* _GOAL OF THE EXERCISE_: Beneath this instruction is a listing. Transcribe from it only the stretch from the line with "Click the Fasting value 183.8 ± 67.2" through the line with "Open the shopping cart icon", both end lines included, exactly as written.

* _TASK INPUTS_:

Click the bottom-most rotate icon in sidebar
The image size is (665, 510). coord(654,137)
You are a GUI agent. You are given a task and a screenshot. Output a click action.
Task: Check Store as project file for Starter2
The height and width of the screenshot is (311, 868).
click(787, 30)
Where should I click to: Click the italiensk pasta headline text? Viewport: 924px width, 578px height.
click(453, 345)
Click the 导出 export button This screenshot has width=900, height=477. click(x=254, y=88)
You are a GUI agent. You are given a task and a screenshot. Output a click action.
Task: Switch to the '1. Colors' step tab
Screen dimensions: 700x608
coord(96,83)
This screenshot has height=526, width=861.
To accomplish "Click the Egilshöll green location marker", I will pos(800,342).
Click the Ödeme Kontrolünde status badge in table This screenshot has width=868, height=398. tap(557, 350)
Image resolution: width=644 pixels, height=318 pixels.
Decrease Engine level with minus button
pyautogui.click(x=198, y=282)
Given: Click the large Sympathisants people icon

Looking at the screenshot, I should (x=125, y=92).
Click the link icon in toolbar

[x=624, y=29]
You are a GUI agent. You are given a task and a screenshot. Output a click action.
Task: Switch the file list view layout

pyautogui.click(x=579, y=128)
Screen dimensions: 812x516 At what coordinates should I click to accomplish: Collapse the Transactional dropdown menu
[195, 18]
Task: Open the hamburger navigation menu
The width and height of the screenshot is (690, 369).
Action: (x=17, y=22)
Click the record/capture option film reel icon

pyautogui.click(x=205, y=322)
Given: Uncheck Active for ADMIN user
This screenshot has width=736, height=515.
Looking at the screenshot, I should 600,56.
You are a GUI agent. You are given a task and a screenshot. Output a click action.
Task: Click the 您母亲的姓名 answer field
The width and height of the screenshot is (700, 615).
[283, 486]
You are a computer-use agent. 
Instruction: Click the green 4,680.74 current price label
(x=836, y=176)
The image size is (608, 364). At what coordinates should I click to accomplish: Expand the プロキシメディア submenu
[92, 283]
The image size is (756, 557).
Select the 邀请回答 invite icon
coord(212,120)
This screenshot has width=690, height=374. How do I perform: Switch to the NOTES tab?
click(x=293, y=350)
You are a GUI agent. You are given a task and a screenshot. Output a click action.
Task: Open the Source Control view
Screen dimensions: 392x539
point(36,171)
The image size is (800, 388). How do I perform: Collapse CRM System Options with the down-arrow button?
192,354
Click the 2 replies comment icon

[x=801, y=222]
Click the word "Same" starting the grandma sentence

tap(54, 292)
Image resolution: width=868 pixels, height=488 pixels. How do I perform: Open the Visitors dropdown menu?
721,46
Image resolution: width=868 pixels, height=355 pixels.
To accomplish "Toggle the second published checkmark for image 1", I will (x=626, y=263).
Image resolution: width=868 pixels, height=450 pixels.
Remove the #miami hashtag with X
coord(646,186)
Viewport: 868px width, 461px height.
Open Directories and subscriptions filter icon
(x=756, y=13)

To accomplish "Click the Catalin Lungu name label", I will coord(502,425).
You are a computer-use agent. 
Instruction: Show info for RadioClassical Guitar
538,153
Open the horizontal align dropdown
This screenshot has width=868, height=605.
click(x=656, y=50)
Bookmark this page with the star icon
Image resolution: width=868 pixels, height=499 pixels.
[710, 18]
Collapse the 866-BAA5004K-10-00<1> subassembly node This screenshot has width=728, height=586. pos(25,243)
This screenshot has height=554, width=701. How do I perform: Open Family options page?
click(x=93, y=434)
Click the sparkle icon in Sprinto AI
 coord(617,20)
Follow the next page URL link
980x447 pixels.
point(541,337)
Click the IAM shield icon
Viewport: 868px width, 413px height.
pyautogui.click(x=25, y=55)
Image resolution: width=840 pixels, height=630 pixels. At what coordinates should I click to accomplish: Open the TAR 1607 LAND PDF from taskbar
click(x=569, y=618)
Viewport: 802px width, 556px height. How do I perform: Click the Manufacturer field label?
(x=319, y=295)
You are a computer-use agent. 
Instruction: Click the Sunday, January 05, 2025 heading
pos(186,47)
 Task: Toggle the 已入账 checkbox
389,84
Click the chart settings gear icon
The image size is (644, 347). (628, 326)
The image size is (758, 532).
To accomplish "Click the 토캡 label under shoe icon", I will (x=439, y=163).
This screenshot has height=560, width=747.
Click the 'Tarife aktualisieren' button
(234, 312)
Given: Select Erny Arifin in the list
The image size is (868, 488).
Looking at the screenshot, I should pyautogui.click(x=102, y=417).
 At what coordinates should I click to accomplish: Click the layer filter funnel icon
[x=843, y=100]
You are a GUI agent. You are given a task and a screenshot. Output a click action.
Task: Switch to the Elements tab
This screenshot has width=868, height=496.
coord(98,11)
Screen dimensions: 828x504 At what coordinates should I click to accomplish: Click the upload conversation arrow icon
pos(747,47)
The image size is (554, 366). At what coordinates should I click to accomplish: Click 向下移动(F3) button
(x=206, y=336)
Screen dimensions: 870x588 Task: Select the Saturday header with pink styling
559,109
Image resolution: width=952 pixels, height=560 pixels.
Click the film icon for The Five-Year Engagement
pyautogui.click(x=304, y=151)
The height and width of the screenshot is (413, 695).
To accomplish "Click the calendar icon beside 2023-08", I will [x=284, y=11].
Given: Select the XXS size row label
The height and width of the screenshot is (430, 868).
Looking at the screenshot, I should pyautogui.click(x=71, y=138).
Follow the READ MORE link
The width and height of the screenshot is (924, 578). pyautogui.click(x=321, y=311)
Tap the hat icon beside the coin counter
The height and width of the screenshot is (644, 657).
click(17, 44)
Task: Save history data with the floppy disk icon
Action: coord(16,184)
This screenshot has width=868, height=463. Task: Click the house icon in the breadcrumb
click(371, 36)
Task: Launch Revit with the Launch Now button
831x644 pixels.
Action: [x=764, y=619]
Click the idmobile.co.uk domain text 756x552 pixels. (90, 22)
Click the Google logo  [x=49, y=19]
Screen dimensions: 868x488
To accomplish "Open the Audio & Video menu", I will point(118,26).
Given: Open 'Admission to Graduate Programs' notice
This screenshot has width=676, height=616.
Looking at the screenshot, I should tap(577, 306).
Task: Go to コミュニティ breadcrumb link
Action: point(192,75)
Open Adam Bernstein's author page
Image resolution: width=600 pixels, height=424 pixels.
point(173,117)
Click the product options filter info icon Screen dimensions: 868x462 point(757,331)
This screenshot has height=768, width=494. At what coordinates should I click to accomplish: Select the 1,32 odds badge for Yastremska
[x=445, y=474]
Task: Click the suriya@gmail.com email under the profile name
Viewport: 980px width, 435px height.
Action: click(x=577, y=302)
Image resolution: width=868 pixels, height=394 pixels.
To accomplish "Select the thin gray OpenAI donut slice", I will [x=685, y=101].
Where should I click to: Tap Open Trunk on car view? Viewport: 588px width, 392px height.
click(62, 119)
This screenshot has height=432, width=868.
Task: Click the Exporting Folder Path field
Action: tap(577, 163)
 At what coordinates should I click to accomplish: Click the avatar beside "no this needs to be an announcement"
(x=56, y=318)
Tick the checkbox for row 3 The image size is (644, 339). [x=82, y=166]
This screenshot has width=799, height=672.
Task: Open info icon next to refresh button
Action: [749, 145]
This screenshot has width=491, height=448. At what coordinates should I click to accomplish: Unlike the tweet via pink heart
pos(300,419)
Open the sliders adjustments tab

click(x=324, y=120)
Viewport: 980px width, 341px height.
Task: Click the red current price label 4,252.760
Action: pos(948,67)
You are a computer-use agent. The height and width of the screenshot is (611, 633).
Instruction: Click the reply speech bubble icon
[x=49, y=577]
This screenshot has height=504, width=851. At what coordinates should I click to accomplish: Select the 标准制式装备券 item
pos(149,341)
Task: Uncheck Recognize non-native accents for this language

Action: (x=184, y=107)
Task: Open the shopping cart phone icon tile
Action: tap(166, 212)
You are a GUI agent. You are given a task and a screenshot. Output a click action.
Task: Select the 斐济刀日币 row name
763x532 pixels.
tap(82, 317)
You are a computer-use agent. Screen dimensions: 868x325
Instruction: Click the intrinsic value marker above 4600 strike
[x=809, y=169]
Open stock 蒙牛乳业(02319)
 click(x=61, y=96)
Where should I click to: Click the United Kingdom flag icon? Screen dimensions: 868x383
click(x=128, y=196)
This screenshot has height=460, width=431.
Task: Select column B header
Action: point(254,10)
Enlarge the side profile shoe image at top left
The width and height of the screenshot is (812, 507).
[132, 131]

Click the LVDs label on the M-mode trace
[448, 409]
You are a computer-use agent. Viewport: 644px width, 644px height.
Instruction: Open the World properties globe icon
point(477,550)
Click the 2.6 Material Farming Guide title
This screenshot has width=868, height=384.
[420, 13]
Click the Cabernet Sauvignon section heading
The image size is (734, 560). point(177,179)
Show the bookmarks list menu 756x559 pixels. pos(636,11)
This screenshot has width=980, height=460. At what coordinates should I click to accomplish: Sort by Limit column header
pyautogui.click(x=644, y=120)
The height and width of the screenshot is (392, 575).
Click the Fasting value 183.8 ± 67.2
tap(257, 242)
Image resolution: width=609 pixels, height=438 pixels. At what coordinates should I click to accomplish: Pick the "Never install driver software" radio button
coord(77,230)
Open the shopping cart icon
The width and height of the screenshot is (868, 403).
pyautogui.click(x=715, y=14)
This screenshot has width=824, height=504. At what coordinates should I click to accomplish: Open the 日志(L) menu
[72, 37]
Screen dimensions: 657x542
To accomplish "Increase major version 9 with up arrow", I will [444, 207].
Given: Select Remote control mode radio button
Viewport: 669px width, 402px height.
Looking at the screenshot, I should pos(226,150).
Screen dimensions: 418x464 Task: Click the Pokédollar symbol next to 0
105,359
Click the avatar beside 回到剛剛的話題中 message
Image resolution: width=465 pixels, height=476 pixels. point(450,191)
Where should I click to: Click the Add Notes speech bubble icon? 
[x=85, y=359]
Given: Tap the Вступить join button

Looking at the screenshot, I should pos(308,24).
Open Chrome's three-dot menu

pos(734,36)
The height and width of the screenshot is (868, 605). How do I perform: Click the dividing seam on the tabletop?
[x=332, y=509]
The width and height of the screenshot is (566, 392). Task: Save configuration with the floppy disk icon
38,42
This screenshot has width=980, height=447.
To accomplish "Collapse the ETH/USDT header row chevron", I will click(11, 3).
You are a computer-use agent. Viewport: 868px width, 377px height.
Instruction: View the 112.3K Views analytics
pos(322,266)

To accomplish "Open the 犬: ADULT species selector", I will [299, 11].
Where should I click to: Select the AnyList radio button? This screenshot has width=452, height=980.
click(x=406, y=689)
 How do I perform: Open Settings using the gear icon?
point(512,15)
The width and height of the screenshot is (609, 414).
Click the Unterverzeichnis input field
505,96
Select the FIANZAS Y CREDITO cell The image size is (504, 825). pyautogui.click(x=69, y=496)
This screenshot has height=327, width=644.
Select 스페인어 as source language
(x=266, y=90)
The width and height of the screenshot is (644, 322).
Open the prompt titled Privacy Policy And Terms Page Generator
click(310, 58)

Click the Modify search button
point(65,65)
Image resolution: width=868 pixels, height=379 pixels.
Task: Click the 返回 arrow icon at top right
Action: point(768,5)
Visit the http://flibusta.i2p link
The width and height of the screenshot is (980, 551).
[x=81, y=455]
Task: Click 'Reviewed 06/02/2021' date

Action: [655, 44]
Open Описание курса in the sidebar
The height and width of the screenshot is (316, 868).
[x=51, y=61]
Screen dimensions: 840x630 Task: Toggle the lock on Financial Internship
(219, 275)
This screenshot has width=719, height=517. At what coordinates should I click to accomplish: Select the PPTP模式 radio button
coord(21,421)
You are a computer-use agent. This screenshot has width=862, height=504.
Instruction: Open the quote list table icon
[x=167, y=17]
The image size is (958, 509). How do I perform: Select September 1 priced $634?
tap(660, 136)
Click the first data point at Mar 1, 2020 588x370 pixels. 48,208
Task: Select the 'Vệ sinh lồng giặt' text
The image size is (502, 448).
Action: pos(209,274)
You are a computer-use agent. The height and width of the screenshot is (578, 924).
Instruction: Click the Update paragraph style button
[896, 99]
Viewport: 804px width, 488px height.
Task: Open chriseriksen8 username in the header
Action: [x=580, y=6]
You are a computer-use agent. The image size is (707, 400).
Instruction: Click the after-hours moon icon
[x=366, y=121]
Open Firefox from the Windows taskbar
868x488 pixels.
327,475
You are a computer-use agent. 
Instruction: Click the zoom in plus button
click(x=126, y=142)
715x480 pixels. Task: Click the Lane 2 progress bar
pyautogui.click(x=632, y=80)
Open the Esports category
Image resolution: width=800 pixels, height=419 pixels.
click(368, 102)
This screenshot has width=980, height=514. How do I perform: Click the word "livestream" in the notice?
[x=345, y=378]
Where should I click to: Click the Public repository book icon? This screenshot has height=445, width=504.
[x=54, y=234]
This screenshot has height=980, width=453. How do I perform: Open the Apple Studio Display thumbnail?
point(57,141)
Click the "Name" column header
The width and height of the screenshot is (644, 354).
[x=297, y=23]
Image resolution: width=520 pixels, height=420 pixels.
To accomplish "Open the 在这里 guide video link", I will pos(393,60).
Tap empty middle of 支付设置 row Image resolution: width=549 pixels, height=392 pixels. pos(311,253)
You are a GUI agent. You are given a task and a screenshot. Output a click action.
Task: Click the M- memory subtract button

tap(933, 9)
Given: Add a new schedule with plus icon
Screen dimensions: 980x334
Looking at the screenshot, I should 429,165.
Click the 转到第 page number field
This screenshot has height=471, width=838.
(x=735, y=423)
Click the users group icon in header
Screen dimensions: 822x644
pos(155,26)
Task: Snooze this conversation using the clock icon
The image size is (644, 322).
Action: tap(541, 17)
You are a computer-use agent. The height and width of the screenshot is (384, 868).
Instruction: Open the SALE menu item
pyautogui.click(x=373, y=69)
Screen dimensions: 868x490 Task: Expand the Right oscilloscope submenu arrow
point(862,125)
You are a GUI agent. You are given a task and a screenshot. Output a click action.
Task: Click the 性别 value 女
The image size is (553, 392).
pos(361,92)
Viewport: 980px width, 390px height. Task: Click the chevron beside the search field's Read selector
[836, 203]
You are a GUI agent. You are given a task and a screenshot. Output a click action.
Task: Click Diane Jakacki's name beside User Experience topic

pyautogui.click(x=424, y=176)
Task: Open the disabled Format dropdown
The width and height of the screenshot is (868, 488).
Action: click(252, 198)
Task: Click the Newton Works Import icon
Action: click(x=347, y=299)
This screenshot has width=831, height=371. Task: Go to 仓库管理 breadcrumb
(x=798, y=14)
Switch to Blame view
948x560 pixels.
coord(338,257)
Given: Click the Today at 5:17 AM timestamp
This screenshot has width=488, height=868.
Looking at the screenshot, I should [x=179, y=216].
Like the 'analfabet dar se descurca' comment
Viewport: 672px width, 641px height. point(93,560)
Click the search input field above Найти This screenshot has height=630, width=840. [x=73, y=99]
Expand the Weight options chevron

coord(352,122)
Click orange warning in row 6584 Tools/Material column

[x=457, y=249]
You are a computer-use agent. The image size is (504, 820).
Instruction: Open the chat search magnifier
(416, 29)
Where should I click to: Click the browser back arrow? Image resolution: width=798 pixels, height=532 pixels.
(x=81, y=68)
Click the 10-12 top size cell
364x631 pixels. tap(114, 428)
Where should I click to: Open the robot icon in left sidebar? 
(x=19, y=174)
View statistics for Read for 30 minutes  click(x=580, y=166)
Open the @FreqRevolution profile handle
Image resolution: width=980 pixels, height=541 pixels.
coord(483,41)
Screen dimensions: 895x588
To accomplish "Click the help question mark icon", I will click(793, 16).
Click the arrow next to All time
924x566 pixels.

* _OUTPUT OF THE EXERCISE_:
Click the Fasting value 183.8 ± 67.2
tap(257, 242)
Image resolution: width=609 pixels, height=438 pixels. At what coordinates should I click to accomplish: Pick the "Never install driver software" radio button
coord(77,230)
Open the shopping cart icon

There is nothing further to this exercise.